I think I failed at block letters...I don't think there are supposed to be curves in block letters...but I didn't research that first, and so I ended up with this.   I did get to use some of my FANTABULOUS Silks acrylic glazes to color it in...I am not one for glittery things usually, but EGADS! I love those things so much!  This whole week for ICAD is bound to be a do-over, because I just went cuckoo or something.  The 'logo' part is my stylized little red clover.  I've used it before, hit and miss, but I like it quite a lot and I think it will be my signature from now on, mostly because it keeps me from having to sign my name in my terrible 12-year-old boy handwriting...  (Who am I kidding?  Even 12-year-old boys have better handwriting than me!)

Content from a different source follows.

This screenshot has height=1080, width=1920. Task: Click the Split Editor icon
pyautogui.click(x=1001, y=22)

Next I did a page (or really a two-page spread) in one of my art journals:
This is not my usual thing...  The colors and the collage-y look are both out of the norm for me.  This was kind of an experiment page.  I used some muslin I had painted black (I painted the muslin forever ago, testing out some textile medium I had bought.)  On the right page, behind the stamped image (the one that is not torn) is the scrap piece of paper I used underneath the muslin when I painted it...isn't that a neat effect how the paint came through all randomly?  I think it's a pretty nifty pattern!  The stamped images were also me testing things out.  Same stamp, in different inks (some images then covered in perfect pearls) on pages from my old Spanish/English dictionary.  I colored some of the pages using alcohol inks as well to make them look more aged...they were already pretty old, but not quite as darkly antique colored as they are now.  The journaling says: "I think somewhere along the way I have been torn apart and I must spend the rest of my life piecing myself back together." 

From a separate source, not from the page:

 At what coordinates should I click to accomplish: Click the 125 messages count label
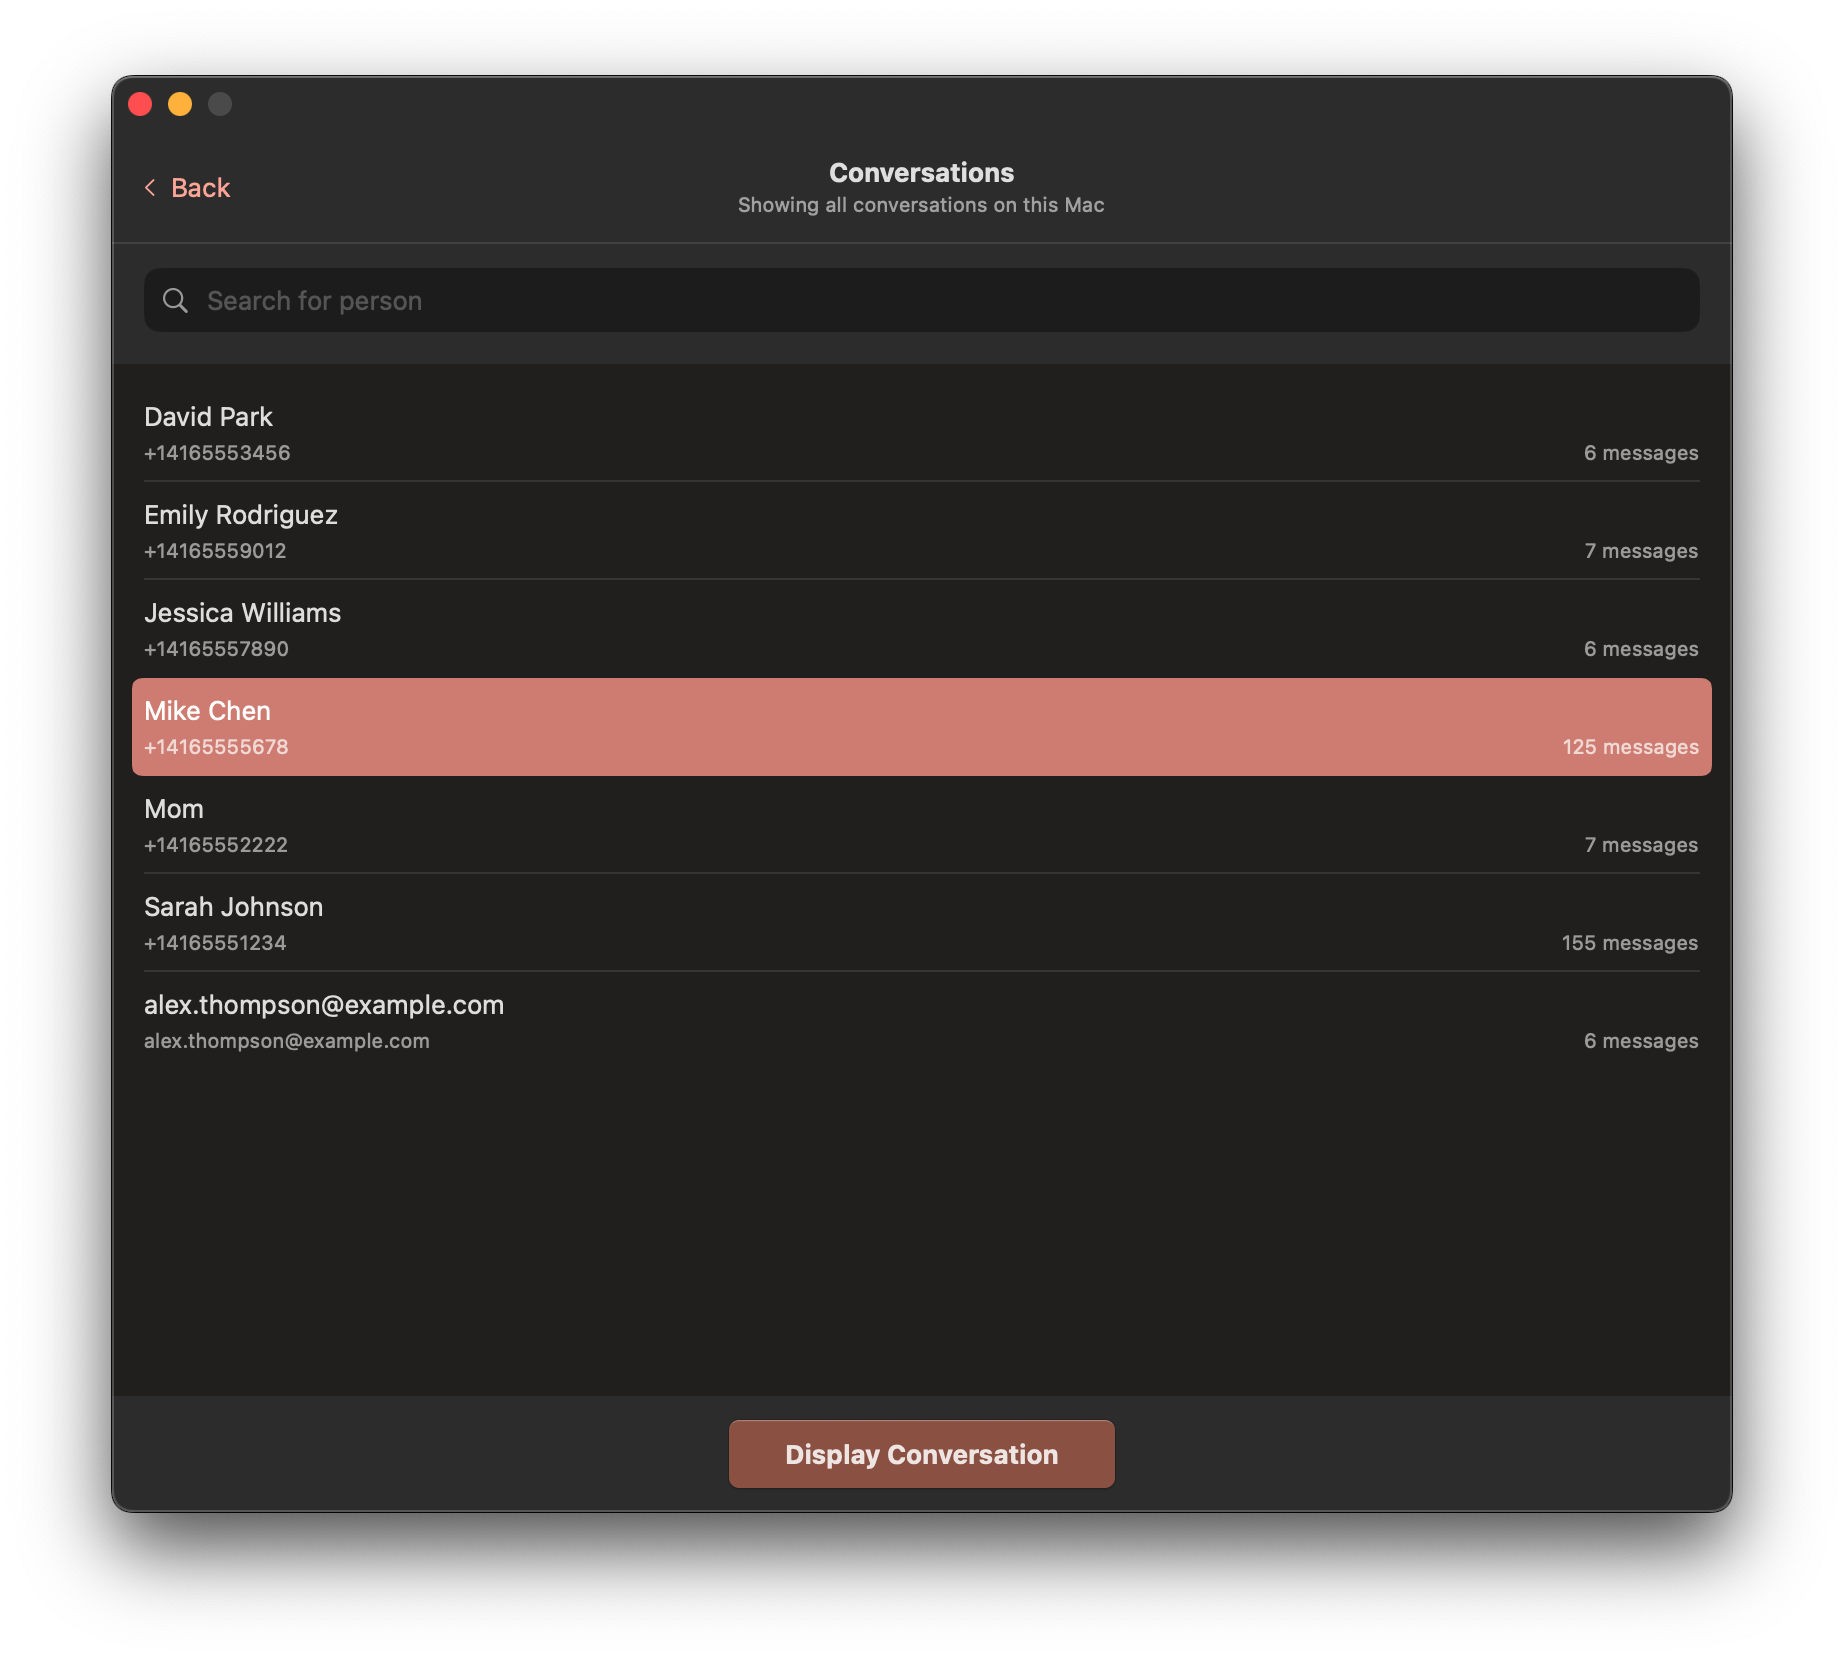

And finally, the thing I am REALLY super excited about:
Woo Hoo!!!   My bird at sunrise painting!  He's on an 8x10 canvas.  I would just like to mention that I do NOT like working on canvases.  I know it's because I'm just not used to them, but ARG!  I much prefer my safe and easy watercolor paper!  ...but I will keep practicing on the canvases.   One day, I will probably look back at this post and say what a weenie I was for not liking to work on canvas.  As much as I disdained working on the canvas, I am so very, very happy with how the painting turned out!  And look, I even used my little red clover to sign it with!  Squeeee!  It makes me so happy!

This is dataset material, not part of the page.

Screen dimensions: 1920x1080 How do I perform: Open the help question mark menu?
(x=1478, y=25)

I did the painting along with the completely awesome (and very nice) Marc Charles from Painting with Marc on YouTube.  Some darling amigas from one of the Facebook groups I am in suggested watching his first video (I made an ICAD card using what I learned in the video...you can see the result in my last post).  Now, I am HOOKED!  

Here is the video for your viewing pleasure...and listening pleasure (I LOVE his accent!  *sigh*  It's just delicious, I swear I could listen to him read the dictionary!):




He does such a great job of teaching you how to do things!  I am enamored with him and his art and his style of teaching!  He kindly accepted a Facebook friending from me, and, let me just say, he is such a sweetie pie!  So go subscribe to his channel on YouTube and go friend him (and me, of course!) on Facebook and see just how wonderful he really is!  I think I am going to end up doing all of his tutorials, so be forewarned: You will be hearing about Marc again!

So those are my major accomplishments for the day...what did you get into?